## START DATA EXTRACT

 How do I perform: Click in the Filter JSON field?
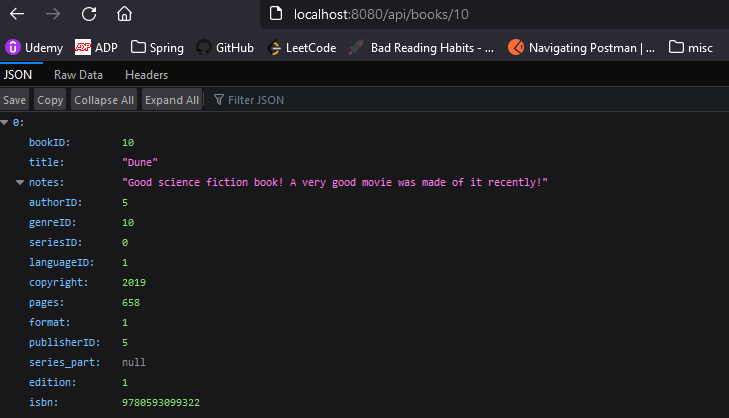tap(465, 100)
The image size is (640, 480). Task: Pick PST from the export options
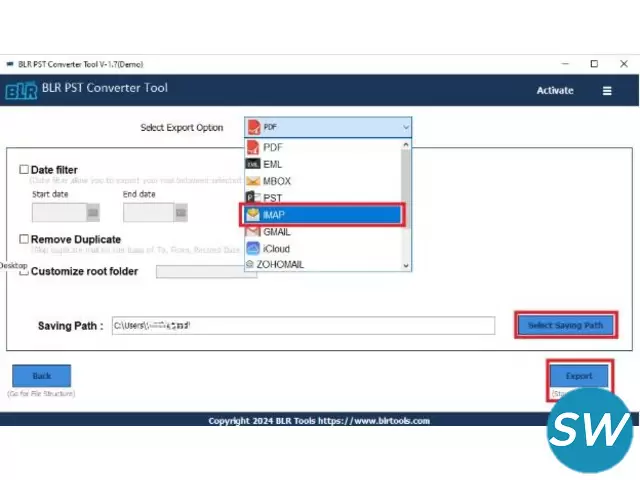point(272,198)
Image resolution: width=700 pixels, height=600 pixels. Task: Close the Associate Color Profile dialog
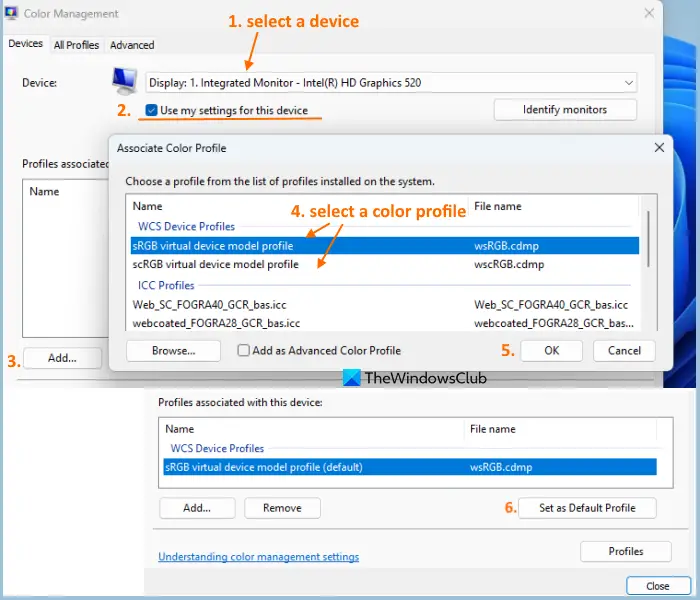[659, 148]
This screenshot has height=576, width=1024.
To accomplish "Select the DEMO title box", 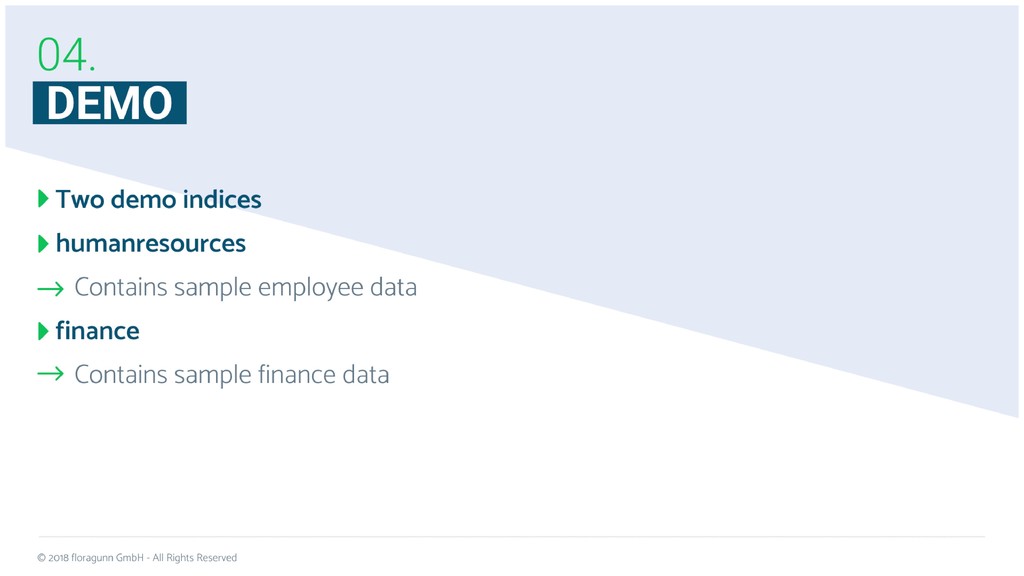I will click(110, 103).
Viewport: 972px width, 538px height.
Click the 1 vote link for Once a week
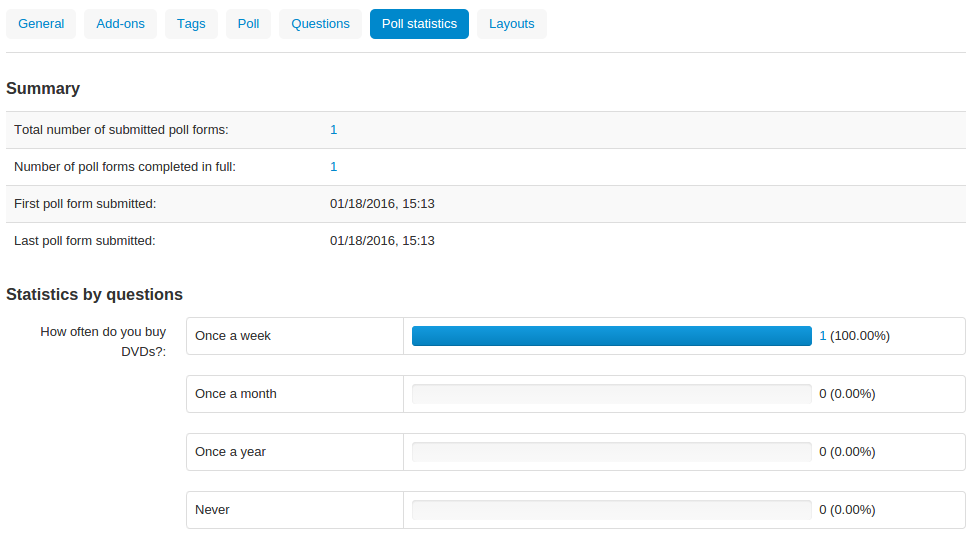823,335
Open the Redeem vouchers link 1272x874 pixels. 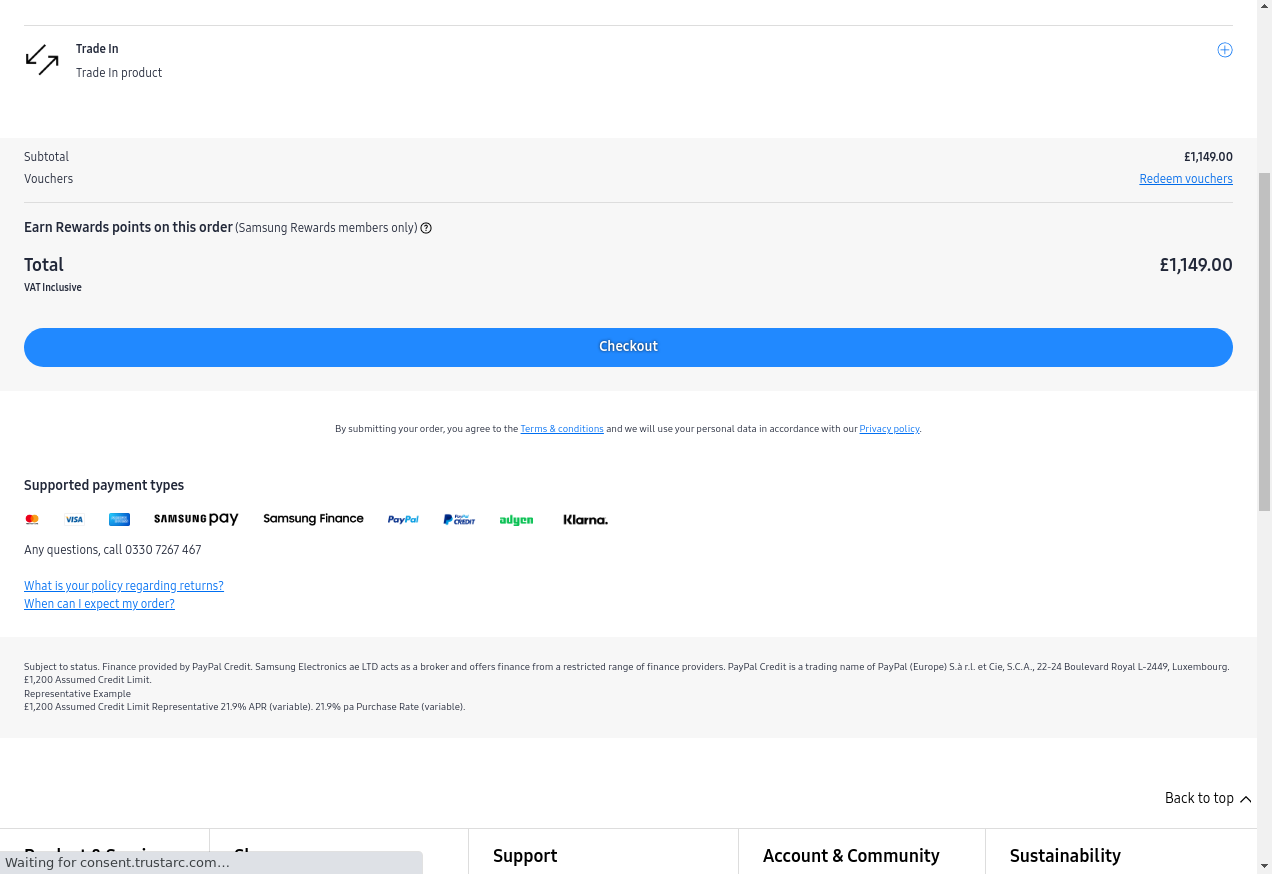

## END DATA EXTRACT

Could you print the records starting at the line containing "Viewport: 972px width, 538px height." and ending at the end of the records, both ends included, without the pictures?

Viewport: 972px width, 538px height.
Click the 1 vote link for Once a week
823,335
Open the Redeem vouchers link 1272x874 pixels. 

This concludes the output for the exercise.